• _RECORDS SUPPLIED_
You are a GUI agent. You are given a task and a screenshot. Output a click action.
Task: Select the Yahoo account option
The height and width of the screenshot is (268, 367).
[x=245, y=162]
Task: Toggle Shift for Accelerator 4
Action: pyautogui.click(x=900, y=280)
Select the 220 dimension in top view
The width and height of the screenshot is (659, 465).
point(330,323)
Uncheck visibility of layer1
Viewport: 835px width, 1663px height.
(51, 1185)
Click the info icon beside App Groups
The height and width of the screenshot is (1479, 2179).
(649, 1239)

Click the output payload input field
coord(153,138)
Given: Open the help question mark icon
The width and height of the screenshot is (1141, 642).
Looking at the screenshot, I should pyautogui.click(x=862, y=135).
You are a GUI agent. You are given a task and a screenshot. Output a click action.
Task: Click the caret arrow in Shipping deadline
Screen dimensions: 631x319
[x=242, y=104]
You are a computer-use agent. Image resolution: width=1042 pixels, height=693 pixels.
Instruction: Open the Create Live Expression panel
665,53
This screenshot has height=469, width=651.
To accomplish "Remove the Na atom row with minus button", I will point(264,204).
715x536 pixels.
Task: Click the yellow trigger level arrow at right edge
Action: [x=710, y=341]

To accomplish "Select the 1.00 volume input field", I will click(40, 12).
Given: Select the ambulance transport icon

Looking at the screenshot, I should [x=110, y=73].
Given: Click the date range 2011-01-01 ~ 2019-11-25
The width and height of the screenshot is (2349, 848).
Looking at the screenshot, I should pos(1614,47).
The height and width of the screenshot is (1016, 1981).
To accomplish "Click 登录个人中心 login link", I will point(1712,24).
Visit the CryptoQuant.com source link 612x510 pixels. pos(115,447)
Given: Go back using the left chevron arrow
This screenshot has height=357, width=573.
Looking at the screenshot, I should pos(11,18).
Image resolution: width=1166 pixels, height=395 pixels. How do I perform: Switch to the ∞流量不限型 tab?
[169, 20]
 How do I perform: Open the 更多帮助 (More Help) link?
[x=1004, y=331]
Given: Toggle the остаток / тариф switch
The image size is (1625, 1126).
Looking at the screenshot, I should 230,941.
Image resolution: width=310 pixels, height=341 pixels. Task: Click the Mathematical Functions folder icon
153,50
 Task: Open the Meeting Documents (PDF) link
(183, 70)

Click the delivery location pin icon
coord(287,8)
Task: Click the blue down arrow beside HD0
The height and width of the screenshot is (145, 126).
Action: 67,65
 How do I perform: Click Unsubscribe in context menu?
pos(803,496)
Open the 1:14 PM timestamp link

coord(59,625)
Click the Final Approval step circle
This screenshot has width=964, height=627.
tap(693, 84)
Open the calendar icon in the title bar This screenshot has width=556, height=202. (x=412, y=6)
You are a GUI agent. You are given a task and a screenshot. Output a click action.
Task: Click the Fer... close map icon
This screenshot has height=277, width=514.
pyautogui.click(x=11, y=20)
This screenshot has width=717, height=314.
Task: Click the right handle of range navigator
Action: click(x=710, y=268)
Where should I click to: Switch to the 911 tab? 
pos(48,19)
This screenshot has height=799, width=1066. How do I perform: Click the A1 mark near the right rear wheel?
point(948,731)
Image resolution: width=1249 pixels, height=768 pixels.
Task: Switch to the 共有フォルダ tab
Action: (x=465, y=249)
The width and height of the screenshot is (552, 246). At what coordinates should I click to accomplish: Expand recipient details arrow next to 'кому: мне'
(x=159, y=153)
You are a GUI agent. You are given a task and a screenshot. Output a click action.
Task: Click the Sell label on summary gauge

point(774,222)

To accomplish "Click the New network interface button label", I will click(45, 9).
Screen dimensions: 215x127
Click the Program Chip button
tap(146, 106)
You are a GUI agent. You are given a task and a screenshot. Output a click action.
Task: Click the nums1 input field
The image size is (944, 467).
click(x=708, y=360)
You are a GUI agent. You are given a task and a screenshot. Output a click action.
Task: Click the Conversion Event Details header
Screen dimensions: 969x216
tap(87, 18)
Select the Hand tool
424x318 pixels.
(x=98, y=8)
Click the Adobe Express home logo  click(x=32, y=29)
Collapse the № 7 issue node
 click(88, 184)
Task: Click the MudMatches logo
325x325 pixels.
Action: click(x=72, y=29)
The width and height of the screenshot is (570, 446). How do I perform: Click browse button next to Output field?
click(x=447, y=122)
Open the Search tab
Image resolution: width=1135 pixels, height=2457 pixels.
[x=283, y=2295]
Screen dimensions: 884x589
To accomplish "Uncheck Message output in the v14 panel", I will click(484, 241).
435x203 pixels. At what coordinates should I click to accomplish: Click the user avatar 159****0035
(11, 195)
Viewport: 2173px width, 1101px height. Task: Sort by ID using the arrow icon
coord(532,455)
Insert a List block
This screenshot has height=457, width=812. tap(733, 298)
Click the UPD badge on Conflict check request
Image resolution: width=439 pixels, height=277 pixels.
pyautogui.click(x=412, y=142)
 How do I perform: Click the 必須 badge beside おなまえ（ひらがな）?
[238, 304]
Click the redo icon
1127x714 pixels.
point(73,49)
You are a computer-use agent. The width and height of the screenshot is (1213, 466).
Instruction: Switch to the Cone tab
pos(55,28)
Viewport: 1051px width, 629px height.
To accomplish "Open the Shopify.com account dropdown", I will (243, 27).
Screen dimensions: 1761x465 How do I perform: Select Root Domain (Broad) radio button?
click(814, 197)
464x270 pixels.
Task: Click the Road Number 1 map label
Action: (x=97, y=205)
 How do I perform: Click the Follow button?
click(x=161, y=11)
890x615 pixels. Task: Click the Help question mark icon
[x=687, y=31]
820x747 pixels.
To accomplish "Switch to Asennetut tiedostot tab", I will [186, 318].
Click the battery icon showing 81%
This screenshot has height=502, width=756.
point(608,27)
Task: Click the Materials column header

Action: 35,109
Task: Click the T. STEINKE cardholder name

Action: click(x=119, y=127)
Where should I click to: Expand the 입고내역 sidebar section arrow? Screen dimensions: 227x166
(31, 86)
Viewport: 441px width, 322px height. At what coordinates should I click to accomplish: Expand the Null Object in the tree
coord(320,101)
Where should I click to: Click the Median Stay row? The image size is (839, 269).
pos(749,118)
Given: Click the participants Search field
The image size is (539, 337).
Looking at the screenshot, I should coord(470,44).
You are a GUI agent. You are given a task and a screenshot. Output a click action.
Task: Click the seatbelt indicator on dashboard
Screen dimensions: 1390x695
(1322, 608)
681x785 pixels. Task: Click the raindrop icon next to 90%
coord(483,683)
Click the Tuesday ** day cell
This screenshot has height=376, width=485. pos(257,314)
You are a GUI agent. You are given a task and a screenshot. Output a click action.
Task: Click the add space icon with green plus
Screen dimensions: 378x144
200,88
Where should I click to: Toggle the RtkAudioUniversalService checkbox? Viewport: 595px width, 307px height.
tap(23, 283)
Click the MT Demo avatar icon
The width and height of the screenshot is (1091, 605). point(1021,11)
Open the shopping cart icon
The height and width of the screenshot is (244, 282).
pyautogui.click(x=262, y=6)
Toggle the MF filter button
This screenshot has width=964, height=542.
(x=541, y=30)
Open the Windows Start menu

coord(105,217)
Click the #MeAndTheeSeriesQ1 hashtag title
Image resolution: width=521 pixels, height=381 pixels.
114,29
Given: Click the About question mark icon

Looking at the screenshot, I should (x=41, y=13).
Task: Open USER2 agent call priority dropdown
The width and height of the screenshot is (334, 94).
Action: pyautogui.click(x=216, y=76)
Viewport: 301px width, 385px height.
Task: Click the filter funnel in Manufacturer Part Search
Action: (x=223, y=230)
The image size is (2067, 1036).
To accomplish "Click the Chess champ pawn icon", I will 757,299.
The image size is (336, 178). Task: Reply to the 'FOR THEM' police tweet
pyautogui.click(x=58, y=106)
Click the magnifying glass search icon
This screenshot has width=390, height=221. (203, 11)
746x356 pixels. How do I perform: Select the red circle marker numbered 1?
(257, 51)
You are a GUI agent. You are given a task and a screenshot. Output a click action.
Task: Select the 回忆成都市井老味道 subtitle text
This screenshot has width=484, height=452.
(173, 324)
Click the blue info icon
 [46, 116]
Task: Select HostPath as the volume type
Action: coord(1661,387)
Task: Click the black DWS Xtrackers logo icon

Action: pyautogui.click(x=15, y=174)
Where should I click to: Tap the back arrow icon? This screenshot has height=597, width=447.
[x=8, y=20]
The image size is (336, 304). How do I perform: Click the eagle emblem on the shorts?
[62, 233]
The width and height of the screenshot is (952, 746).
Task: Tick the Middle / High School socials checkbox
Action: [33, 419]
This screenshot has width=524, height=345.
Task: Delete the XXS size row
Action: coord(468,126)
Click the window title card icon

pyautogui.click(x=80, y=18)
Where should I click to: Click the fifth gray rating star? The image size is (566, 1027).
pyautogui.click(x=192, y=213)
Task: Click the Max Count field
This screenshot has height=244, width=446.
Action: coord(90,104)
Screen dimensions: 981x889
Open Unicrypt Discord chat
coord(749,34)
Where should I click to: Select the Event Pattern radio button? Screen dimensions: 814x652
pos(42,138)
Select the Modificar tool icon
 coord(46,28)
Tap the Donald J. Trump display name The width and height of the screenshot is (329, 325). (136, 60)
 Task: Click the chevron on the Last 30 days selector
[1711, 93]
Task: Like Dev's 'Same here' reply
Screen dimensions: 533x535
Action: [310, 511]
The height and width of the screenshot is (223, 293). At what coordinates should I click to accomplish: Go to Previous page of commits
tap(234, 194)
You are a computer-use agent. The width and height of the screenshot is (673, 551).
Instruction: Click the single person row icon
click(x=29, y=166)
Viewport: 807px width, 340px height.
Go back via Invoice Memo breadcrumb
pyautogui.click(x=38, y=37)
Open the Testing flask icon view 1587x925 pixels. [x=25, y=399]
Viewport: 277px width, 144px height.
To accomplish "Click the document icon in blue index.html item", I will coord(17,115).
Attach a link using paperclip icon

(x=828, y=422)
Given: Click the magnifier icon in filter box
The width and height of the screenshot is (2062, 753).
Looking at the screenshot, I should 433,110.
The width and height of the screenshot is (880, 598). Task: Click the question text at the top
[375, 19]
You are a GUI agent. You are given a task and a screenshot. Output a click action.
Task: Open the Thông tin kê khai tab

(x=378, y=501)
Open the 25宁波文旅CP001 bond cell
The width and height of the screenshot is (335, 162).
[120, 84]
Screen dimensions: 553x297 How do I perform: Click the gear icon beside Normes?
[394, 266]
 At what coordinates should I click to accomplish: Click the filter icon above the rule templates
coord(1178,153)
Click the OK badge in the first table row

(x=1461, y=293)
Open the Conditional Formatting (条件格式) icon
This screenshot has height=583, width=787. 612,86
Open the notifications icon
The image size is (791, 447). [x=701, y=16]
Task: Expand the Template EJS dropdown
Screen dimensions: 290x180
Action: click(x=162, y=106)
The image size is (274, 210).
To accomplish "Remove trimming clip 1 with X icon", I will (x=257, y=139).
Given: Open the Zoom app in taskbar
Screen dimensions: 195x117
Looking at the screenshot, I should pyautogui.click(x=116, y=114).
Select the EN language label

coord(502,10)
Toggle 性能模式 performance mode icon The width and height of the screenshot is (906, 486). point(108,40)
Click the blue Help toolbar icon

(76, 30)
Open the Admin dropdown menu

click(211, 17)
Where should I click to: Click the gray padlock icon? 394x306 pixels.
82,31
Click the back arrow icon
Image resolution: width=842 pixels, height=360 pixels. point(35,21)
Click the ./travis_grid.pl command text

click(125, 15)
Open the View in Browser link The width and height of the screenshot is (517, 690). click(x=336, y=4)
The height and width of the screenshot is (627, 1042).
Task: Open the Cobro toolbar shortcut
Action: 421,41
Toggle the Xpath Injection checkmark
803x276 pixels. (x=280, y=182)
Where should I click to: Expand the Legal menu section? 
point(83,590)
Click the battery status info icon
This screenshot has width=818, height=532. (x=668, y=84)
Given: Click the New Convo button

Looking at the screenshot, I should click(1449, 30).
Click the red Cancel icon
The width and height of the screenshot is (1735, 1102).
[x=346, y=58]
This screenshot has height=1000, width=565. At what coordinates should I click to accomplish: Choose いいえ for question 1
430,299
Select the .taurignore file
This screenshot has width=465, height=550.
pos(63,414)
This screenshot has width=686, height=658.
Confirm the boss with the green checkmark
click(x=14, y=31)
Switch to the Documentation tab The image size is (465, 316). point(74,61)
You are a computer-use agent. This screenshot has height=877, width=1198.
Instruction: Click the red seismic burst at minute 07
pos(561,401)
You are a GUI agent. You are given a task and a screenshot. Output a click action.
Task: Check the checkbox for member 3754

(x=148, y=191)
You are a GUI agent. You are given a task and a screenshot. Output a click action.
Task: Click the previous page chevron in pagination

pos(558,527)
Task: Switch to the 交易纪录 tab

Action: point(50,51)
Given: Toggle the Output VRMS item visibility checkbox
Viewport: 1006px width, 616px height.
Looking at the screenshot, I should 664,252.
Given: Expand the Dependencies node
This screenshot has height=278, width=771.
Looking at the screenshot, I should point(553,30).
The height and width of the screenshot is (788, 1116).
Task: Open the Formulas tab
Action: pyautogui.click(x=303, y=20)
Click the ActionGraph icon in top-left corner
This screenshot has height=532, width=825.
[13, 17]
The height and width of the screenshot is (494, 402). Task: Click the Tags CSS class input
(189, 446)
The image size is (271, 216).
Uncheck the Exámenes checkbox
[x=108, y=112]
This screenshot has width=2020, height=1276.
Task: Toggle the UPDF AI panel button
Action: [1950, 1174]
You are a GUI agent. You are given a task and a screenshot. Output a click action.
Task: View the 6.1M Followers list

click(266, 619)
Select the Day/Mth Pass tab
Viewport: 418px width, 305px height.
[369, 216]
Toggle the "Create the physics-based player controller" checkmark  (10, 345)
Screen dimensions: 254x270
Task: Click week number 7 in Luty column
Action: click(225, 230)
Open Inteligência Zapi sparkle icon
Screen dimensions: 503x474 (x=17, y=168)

• _GIVEN INSTRUCTION_
Reproduce verbatim the part of the entries above that opens with the line containing "The height and width of the screenshot is (494, 402)." and closes with the line containing "Action: click(225, 230)", both lines included.

• _ANSWER IN FULL_
The height and width of the screenshot is (494, 402). Task: Click the Tags CSS class input
(189, 446)
The image size is (271, 216).
Uncheck the Exámenes checkbox
[x=108, y=112]
This screenshot has width=2020, height=1276.
Task: Toggle the UPDF AI panel button
Action: [1950, 1174]
You are a GUI agent. You are given a task and a screenshot. Output a click action.
Task: View the 6.1M Followers list

click(266, 619)
Select the Day/Mth Pass tab
Viewport: 418px width, 305px height.
[369, 216]
Toggle the "Create the physics-based player controller" checkmark  (10, 345)
Screen dimensions: 254x270
Task: Click week number 7 in Luty column
Action: click(225, 230)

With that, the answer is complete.